Thanks for the suggestions. We are now going to shift the gooseneck loosestrife to an even more dry area of this border (late autumn). It is the perfect plant for the perfect place. Hot, dry and beside a yew hedge.
I love the look of this plant. Thanks for your input, Judy.
Common name is gooseneck loosestrife. Best to keep it across the pond, where pinkish underground runners cannot intertwine with better behaved perennials. A recent garden visit had gooseneck loosestrife with gardeners garters grass, Phalaris arundinacea ‘Picta’, very attractive combination of white flowers with white-variegated grass (also with thuggish tendencies.) And I’ve paired the loosestrife with beebalm, Monarda didyma. My theory: if you have plants with aggressive habits, plant them with aggressive neighbors and let them interweave, rather than have one plant overrun the other.
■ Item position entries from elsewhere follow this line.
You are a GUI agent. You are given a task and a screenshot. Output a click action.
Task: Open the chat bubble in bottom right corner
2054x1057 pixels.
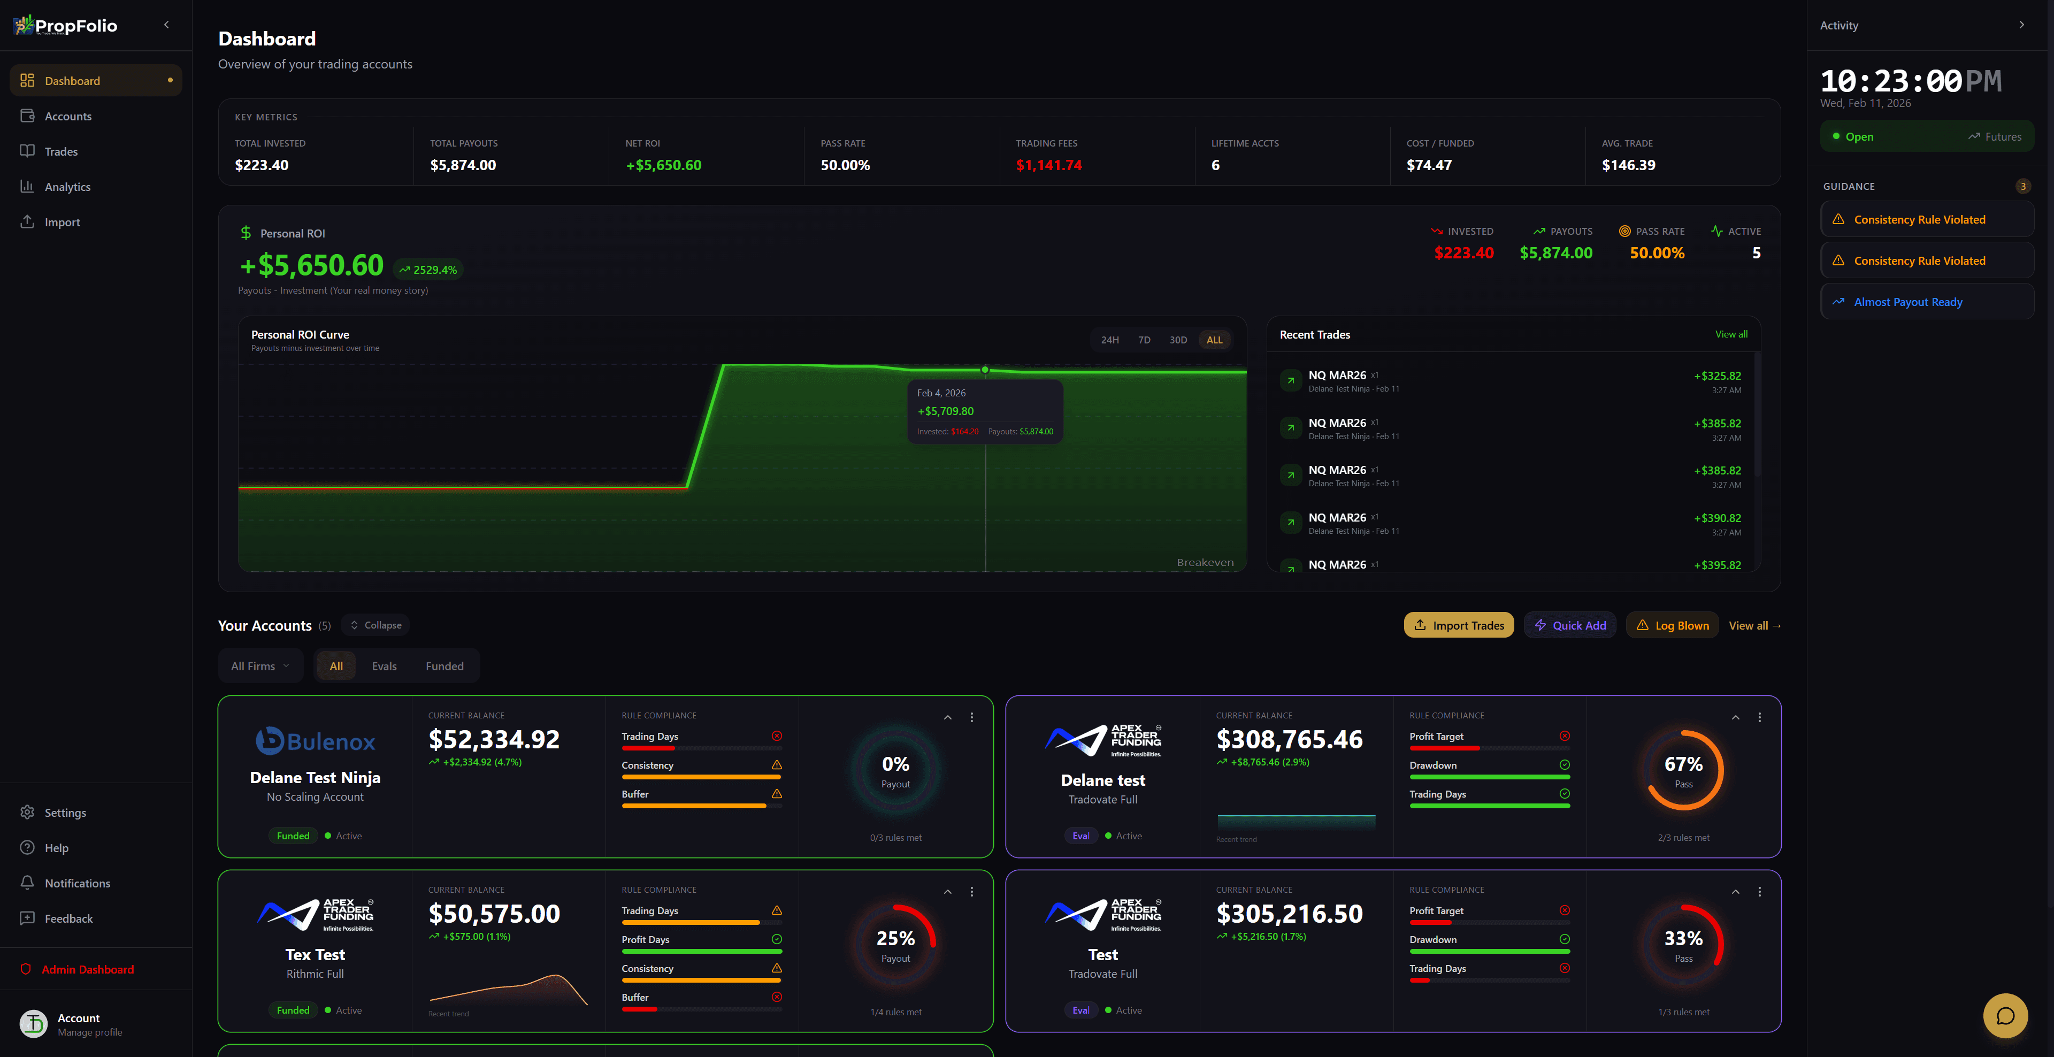pos(2006,1016)
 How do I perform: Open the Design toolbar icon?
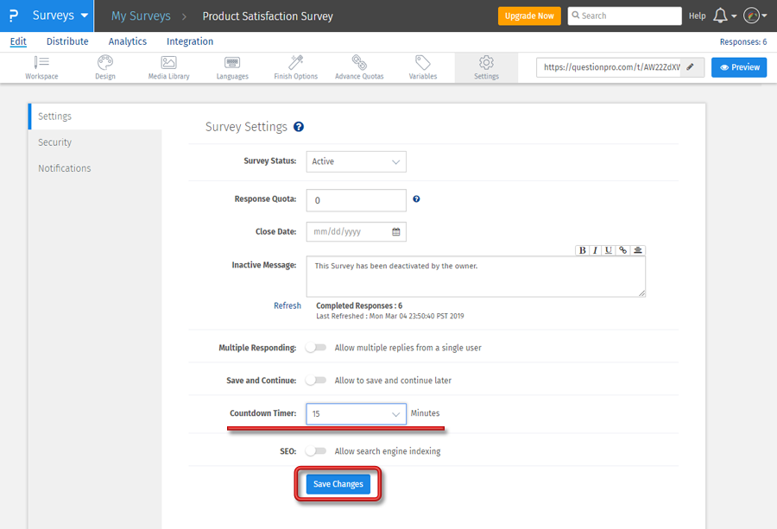coord(104,67)
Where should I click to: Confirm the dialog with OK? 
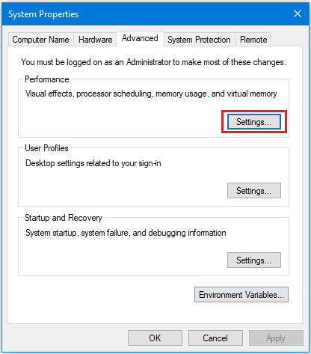155,338
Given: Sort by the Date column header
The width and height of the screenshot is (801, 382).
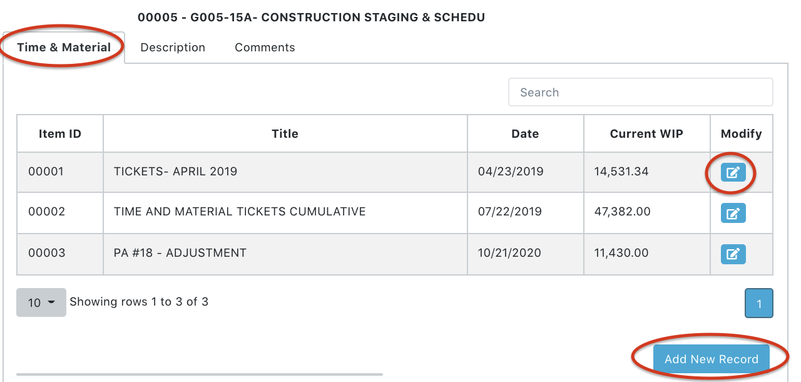Looking at the screenshot, I should click(526, 133).
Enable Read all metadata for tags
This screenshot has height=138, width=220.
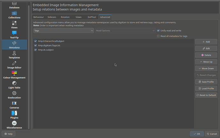[x=158, y=36]
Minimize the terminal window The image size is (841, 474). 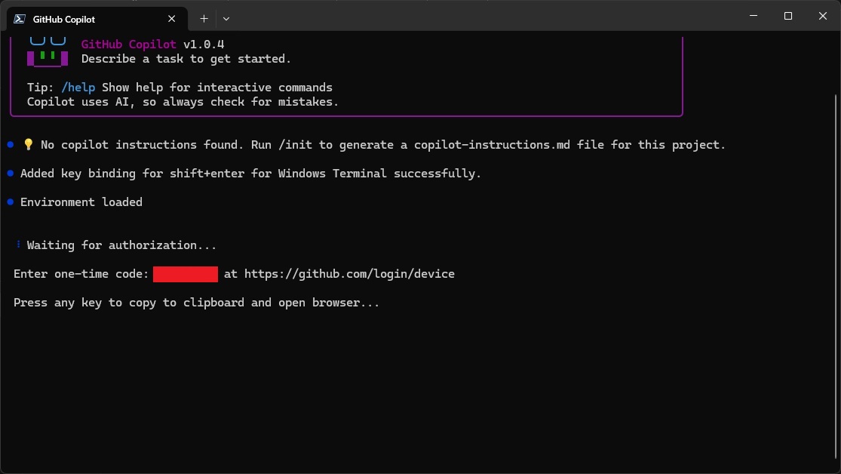754,16
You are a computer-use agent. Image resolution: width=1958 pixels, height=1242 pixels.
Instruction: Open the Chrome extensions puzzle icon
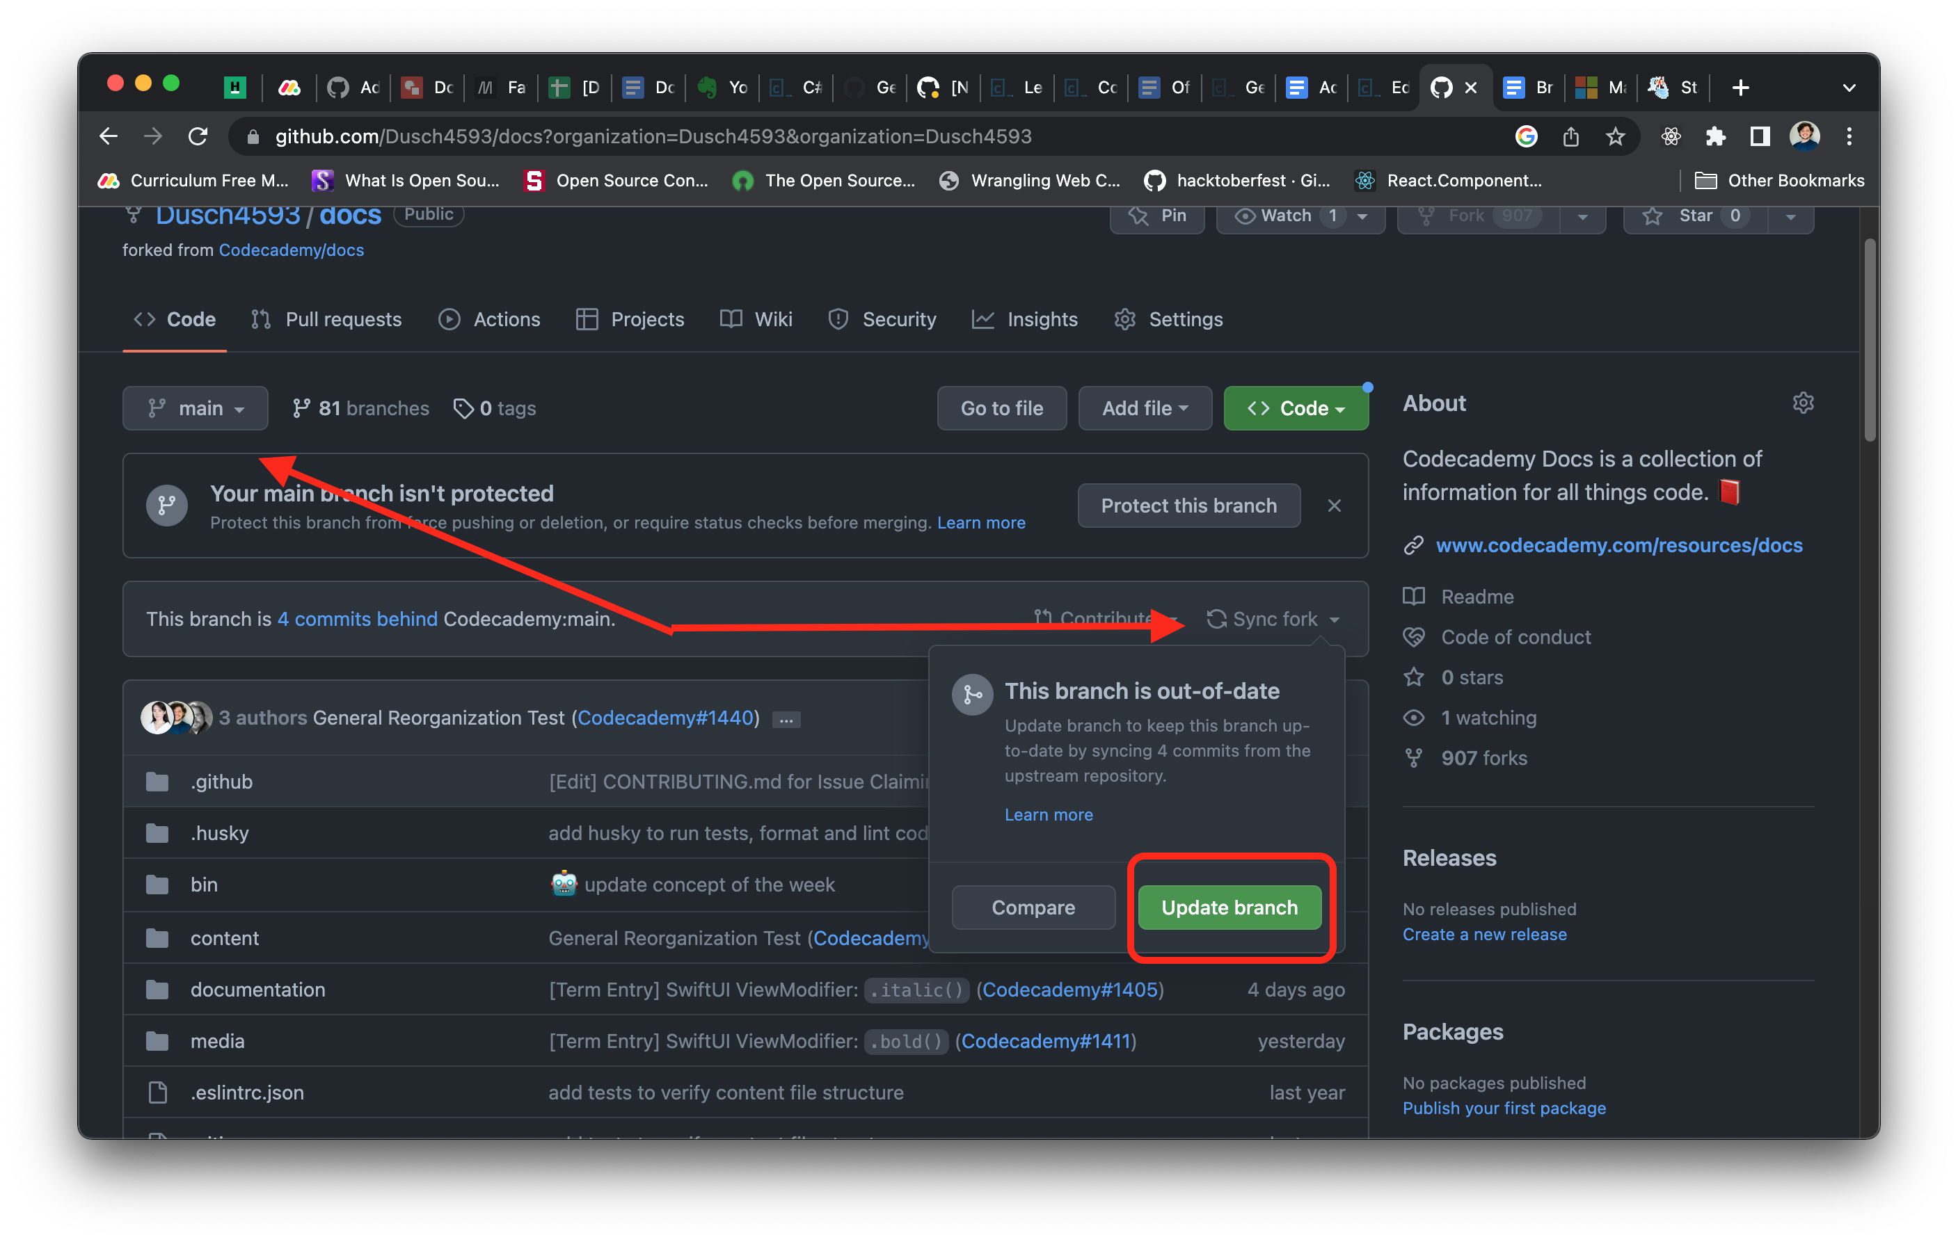(1715, 137)
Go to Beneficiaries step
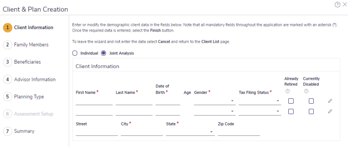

Fiona, I love your description of the plant!!! I just love meercats!!! I grew Monarda once, back in the US and the stuff went rampant and took over. The same with borage. Have tried growing some borage here, but it didn’t spread like back in the US. Nice to put in Pimms.
Thanks for giving me the correct name, Celia, much appreciated.
I saw this when I visited Audley End gardens the other week – it’s lysimachia clethroides.
It’s a member of the Loosestrife family – like Purple Loosestrife that grows besides rivers and ponds. But watch out – those meercats can be invasive!!!